Please extract, word for word, the passage of the forum thread below that opens with the words containing "When people were" and closes with "the sleep deprivation.".

### Document section:

== Segment start ==

MonChoufleur123 Thu 02-Nov-17 17:39:23

We had 3 rules when our little boy came back from hospital fpr the first few weeks - no visits longer than 2 hours, if people were coming at lunch time they had to bring lunch with them, and not to invite anyone without checking with each other first.
The most helpful things people did were stacking/unstacking the dish washer and taking the dog out for a walk.
When people were 'hovering' on visits I would just be very direct and say 'can you tidy up the lunch things please' etc - if you come across as rather blunt or bossy you can blame it on the sleep deprivation.
HTH!

Ven83 Thu 02-Nov-17 19:05:12

MIL is coming tomorrow to see the baby. She’s staying in a hotel nearby but will not come see us until my husband is back from work. God forbid she offers to look after the baby for 20 minutes so I can wash my hair. She’s made it clear that she’s coming as a guest only and thinks she’s being helpful by not making us host. She’s staying in a hotel and sourcing her own meals, how considerate of her hmm

Appuskidu Thu 02-Nov-17 19:14:37

When she arrived she flopped onto the couch and said "Pass her here. You go make me a sandwich and coffee." I got up snatched her back and told her to do one.

OMG!! What did she say?!

== Segment end ==

Stored records

== Segment start ==

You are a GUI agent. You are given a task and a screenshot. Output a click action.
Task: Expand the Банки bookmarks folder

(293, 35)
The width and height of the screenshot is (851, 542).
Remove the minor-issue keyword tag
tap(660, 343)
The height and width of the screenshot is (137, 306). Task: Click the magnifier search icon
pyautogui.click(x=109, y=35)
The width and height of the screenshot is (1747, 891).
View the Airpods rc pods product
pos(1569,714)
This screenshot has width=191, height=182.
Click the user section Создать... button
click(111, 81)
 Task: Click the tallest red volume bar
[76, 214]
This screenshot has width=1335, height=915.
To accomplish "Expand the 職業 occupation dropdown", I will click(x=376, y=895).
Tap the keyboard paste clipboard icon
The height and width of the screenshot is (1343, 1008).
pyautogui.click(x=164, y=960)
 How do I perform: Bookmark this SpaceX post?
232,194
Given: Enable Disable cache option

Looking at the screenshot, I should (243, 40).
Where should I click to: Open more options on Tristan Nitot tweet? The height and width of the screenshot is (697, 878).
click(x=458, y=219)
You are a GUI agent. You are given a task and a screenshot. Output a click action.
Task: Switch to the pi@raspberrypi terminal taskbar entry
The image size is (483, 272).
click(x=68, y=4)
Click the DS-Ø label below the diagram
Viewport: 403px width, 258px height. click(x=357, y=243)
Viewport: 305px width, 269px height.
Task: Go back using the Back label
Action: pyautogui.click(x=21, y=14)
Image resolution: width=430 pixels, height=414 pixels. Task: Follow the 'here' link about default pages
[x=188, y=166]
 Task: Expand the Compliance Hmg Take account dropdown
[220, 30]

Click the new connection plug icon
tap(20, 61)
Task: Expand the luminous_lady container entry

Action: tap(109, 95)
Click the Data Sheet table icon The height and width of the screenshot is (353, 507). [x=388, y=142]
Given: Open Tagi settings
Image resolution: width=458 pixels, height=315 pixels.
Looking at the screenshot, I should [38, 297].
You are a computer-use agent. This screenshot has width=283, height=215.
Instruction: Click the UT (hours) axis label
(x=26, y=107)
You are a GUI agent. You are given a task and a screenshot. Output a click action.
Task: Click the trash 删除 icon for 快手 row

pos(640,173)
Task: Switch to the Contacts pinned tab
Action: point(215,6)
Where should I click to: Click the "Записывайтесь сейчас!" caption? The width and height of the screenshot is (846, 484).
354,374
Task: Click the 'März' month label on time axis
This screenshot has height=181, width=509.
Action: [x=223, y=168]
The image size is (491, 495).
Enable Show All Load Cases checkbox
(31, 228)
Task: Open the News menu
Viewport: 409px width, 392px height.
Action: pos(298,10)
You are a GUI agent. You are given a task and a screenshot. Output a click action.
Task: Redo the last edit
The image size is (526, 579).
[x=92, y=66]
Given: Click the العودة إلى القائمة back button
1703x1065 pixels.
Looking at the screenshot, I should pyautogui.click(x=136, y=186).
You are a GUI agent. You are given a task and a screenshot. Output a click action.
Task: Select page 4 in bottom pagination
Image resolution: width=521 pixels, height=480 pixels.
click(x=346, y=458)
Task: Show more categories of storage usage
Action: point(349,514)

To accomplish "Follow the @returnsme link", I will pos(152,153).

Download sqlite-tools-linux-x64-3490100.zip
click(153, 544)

== Segment end ==

### Result of this task:
When people were 'hovering' on visits I would just be very direct and say 'can you tidy up the lunch things please' etc - if you come across as rather blunt or bossy you can blame it on the sleep deprivation.